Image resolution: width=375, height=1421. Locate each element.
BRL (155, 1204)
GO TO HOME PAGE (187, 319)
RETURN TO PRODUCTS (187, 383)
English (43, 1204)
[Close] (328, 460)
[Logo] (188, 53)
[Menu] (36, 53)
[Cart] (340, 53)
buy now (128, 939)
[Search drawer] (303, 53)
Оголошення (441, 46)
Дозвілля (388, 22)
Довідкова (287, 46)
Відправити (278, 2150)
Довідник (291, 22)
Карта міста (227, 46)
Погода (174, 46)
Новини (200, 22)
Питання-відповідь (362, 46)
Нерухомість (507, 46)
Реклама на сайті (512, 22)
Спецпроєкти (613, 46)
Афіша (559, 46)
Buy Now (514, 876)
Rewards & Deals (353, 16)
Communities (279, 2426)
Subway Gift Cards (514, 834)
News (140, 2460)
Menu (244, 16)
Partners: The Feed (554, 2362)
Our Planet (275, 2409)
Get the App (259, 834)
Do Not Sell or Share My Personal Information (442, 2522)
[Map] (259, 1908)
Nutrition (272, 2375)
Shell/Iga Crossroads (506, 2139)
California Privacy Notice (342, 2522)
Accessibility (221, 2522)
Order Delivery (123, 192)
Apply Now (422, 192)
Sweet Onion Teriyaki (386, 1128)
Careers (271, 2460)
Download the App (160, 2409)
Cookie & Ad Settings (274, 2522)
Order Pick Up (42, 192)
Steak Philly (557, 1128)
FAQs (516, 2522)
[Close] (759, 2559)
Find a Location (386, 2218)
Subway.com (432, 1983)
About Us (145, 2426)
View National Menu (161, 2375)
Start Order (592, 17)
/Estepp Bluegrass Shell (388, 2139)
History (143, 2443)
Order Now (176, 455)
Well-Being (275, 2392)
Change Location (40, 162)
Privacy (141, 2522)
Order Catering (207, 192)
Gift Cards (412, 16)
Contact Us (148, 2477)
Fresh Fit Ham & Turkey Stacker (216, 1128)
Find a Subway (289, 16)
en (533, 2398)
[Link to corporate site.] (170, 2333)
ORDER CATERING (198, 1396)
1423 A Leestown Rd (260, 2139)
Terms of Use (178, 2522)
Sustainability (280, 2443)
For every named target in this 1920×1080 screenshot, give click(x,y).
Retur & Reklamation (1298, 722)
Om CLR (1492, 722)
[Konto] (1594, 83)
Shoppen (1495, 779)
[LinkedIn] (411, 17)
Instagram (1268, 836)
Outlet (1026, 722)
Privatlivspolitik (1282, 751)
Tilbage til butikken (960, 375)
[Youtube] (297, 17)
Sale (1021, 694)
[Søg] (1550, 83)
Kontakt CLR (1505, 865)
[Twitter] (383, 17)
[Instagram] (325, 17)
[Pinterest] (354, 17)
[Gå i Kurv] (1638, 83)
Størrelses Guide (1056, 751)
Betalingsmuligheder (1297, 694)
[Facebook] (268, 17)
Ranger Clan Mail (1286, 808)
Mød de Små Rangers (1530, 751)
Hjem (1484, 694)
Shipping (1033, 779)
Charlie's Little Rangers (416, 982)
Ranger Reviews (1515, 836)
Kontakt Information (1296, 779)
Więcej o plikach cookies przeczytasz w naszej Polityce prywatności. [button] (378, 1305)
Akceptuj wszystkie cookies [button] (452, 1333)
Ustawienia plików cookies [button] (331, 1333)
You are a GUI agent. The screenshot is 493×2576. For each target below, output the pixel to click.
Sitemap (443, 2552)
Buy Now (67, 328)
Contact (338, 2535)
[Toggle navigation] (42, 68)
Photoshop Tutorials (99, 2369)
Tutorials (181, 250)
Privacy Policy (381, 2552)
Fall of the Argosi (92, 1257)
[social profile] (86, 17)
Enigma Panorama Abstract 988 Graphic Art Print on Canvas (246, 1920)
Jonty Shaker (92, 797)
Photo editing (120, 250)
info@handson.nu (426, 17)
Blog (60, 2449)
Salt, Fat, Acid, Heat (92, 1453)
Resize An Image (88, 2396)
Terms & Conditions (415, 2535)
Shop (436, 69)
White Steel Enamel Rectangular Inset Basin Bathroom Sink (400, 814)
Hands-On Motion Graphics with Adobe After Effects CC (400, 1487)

┄┄┄┄┄┄

Task description: Show each line of the material where the word "Privacy" occurs.

Result of this exercise:
California Privacy Notice (342, 2522)
Privacy (141, 2522)
Privacy Policy (381, 2552)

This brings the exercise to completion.